Like everything else about pears, the best way to grow the fruits is poorly understood. For decades, apples and cherries have benefitted from trees bred to be small, because shorter trees are easier to work with. Growing systems that space their branches uniformly apart have allowed apple growers to plant trees closer together in ways that capture more light, so they produce more quality fruit in less space.
Pears, meanwhile, still grow on taller trees that take up more space. The lack of innovation stems partly from how reliably pear trees produce fruit in the first place. “Pears are pretty steady in terms of return. … Apples are more volatile. Cherries are crazy,” Koempel says. “If it comes over and rains today on top of a cherry crop, the cherries will absorb water so fast, they’ll crack.” Because growers are content with the fruit’s stability, they’re less inclined to change and innovate. “Sometimes your greatest strengths are also your biggest weaknesses,” Koempel says.
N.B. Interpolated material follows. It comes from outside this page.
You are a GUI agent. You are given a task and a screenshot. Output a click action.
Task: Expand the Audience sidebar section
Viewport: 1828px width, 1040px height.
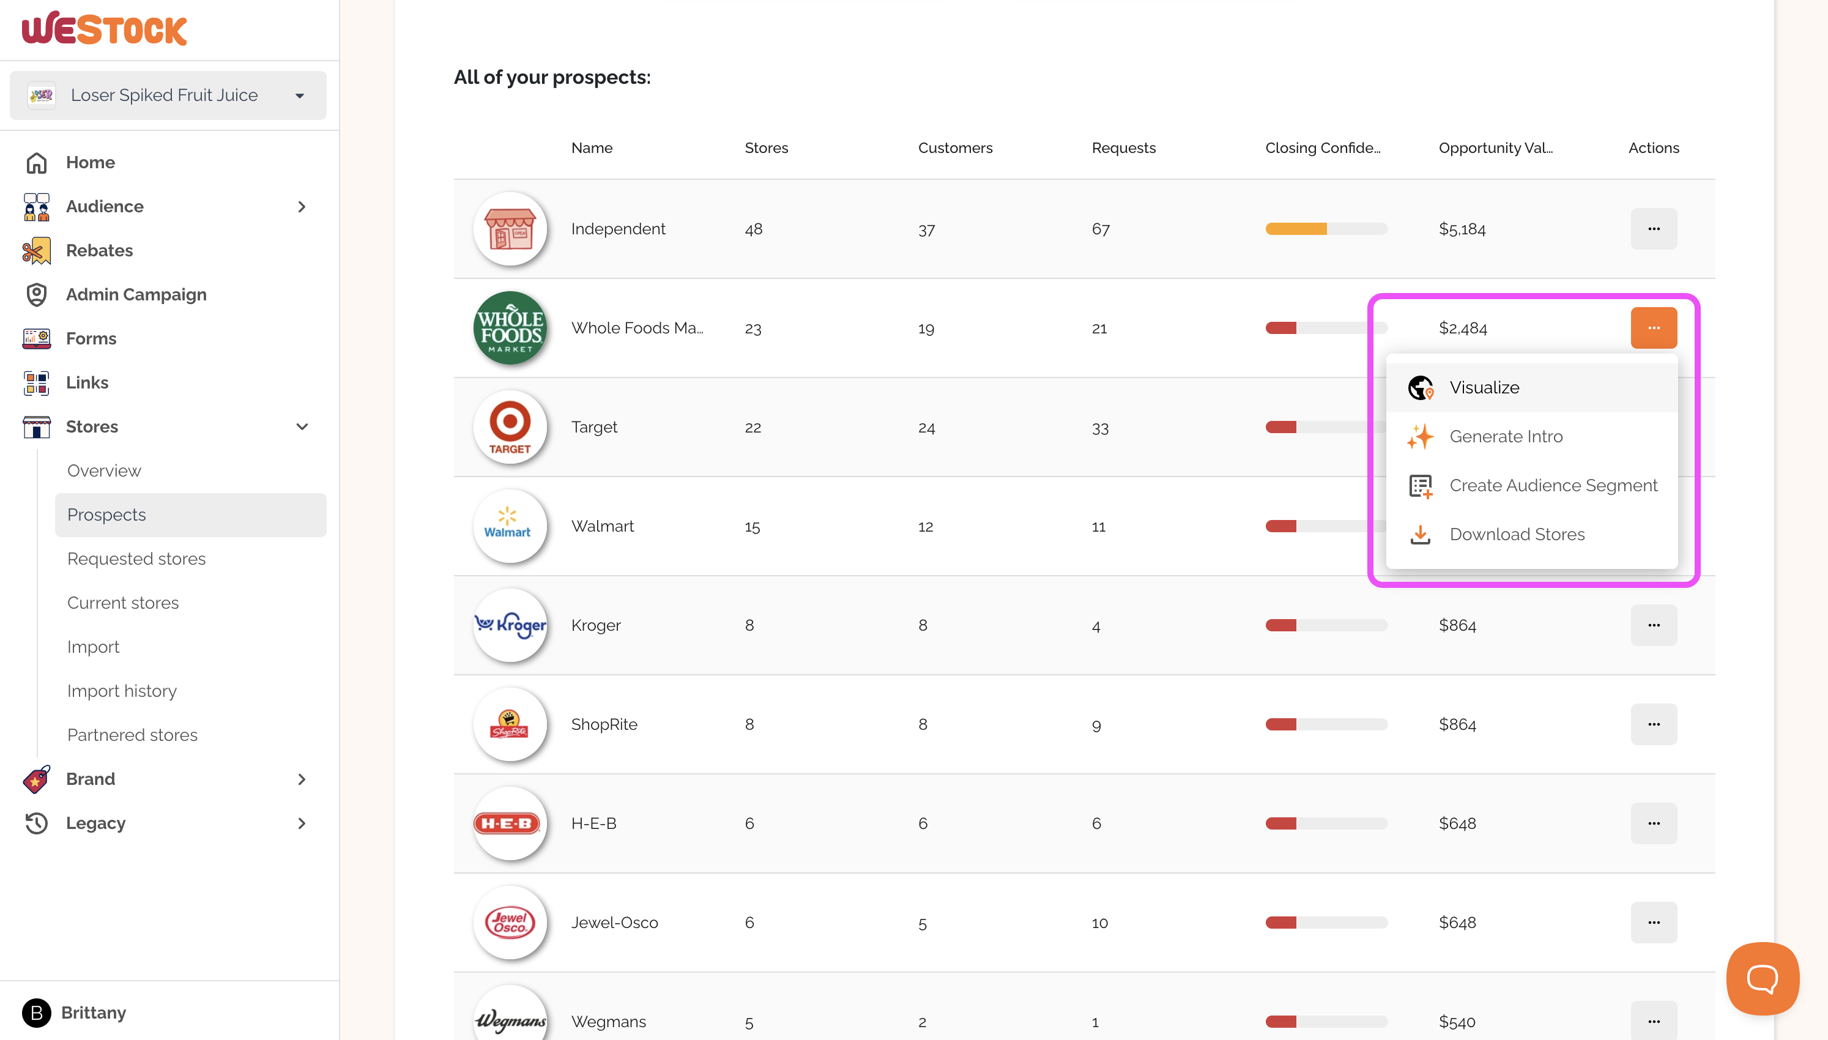(x=301, y=206)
But like Dhingra, whom Koempel met in 2007 and convinced to map the pear genome, Koempel doesn’t want to be content with a consistent but underwhelming output; he wants pears to be stars. He’s trying to see how densely he can plant pear trees to get the best, most consistent fruit while making picking as efficient as possible. In his orchard, the oldest section of pear trees includes plenty of elbow room and gnarled branches jutting out in every direction; the aisle is probably big enough for Koempel’s pickup. Another block, which his dad put in about 20 years ago, includes trees planted a little closer together with branches that grow with slightly more uniformity but still cast shadows on fruit growing lower on the tree. The newest section is an experiment. It consists of a few rows of one pear variety, then another, in a system that’s used by apple growers but doesn’t exist for pears. The trees are trained to grow two-dimensionally on a trellis, with branches reaching to the sides but not to the front or back. As they grow, Koempel coaxes them out diagonally, leaning toward the open aisle between rows, so the fruit captures light more evenly.